- **Text**
-=-=-=-=-
To make SMSes work on LTE networks a new interface SGs was invented which translates SS7 messages to Diameter messages. This interface is in most cases used by the MSC to translate the messages to Diameter and forward it to the MME (Mobility Management Entity, similar to SGSN but in the LTE network). The MME then forwards it to the UE (user equipment, same as mobile subscriber or MS in GSM/GPRS networks).

There is also the SM-over-IP that does not use Diameter. Instead it uses the SIP-protocol (Session Initiation Protocol) to transfer messages over IP and TCP or UDP to the IMS (IP Multimedia Subsystem). SIP is also used to enable VoLTE (Voice over LTE).

For 5G the SMSC is called SMSF; The Centre becomes a Function. The signalling will be based on HTTP2/JSON ontop of TCP. The SMSF will still need to support both MAP and Diameter.

Relevant xkcd:

Radio technologyGSM/GPRSLTENR
Protocol groupSS7DiameterHTTP2/JSON
Session managementSGSNMMEAMF
User managementHLRHSSUDM


Hopefully you did not get a (too severe) headache by reading this post.
-=-=-=-=-
- **Data excerpts**
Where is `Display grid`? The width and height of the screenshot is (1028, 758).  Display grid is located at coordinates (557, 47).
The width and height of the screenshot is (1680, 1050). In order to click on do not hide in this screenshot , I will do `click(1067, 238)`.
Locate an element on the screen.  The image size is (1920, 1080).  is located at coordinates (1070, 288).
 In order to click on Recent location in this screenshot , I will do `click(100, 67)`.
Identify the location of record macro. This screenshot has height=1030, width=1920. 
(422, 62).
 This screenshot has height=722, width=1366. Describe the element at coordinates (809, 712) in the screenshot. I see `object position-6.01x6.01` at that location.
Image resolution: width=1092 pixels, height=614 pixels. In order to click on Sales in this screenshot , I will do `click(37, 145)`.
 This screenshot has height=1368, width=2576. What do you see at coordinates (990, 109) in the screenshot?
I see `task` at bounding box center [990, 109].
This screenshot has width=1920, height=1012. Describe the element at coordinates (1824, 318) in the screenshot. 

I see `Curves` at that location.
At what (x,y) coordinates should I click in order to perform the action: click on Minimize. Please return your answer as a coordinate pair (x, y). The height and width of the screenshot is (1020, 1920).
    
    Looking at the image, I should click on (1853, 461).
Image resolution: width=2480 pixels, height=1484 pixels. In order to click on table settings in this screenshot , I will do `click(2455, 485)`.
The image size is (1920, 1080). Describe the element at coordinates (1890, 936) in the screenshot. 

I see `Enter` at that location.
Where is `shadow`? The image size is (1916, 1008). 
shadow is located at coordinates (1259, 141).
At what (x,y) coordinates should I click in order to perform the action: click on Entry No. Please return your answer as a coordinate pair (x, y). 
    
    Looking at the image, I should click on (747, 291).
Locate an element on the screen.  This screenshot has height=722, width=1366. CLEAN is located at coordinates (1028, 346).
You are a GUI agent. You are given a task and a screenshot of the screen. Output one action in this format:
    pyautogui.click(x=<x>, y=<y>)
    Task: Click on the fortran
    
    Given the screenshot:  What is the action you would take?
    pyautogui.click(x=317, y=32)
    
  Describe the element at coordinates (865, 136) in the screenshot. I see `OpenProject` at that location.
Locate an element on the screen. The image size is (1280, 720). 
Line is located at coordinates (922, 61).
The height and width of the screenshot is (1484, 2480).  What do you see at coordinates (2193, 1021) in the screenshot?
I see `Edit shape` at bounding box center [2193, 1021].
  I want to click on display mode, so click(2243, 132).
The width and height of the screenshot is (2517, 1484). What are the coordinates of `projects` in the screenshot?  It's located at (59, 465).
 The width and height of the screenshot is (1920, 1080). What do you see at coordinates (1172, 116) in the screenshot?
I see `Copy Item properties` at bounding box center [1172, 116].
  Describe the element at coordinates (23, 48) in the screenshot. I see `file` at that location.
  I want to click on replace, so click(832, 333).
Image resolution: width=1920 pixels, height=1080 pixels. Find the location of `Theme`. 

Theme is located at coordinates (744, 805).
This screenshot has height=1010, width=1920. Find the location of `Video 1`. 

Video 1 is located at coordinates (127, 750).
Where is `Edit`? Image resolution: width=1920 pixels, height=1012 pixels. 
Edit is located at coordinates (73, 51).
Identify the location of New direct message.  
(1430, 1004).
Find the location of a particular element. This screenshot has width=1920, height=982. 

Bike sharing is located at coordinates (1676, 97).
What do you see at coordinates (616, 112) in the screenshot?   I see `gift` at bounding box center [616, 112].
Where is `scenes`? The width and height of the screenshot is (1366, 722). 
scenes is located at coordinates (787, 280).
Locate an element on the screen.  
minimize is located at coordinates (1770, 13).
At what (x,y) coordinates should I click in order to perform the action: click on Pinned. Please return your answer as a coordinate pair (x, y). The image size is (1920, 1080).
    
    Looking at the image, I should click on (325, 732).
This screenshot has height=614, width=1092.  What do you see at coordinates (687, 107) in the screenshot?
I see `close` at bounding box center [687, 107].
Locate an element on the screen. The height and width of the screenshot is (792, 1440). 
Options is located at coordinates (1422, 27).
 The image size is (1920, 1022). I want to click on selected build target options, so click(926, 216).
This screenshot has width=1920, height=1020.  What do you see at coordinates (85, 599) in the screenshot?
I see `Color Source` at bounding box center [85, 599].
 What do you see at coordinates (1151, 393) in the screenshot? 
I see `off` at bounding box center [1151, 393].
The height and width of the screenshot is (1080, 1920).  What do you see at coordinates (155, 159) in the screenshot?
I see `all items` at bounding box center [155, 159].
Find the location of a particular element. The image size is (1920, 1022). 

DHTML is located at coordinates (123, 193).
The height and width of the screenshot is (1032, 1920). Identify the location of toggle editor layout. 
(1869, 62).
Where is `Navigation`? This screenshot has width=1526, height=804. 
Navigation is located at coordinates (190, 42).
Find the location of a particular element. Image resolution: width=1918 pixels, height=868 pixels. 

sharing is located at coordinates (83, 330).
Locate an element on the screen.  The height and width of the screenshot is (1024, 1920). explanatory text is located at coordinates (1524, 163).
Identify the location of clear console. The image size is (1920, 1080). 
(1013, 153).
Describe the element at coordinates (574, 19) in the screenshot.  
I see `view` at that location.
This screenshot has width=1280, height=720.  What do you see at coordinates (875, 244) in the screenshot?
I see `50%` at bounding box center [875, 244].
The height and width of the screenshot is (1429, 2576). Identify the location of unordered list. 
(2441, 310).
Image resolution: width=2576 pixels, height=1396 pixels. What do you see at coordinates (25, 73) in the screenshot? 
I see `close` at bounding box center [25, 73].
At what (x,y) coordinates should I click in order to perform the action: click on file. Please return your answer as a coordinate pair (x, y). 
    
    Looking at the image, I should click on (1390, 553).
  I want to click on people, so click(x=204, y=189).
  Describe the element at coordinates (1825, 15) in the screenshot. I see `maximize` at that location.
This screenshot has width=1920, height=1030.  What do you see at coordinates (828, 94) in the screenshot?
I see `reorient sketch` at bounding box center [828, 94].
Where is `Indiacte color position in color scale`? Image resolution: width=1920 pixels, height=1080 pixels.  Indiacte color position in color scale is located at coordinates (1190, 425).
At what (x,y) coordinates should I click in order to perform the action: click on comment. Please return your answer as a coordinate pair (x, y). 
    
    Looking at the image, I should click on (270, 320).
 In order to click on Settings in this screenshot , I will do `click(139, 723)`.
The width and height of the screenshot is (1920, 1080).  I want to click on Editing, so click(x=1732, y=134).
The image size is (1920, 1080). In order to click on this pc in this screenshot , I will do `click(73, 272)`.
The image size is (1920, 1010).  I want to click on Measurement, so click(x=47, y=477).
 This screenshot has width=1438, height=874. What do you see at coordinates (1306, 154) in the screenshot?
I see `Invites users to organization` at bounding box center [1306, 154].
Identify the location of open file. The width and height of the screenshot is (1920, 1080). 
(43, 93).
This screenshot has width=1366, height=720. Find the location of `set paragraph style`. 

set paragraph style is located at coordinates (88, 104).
-=-=-=-=-
- **Task A**
Put this sentence from the SMS text into Spanish: "SIP is also used to enable VoLTE (Voice over LTE)."
- **Task B**
Repeat the SMS text word for word, starting with "To make SMSes" and going on through "MAP and Diameter.".
- **Task C**
In the SMS text, what will 5G signalling be based on?
Use only the text on SMS in LTE and 5G networks, not the data.

- **Written answer A**
SIP también se utiliza para habilitar VoLTE (voz sobre LTE).

- **Written answer B**
To make SMSes work on LTE networks a new interface SGs was invented which translates SS7 messages to Diameter messages. This interface is in most cases used by the MSC to translate the messages to Diameter and forward it to the MME (Mobility Management Entity, similar to SGSN but in the LTE network). The MME then forwards it to the UE (user equipment, same as mobile subscriber or MS in GSM/GPRS networks).

There is also the SM-over-IP that does not use Diameter. Instead it uses the SIP-protocol (Session Initiation Protocol) to transfer messages over IP and TCP or UDP to the IMS (IP Multimedia Subsystem). SIP is also used to enable VoLTE (Voice over LTE).

For 5G the SMSC is called SMSF; The Centre becomes a Function. The signalling will be based on HTTP2/JSON ontop of TCP. The SMSF will still need to support both MAP and Diameter.

- **Written answer C**
HTTP2/JSON on top of TCP.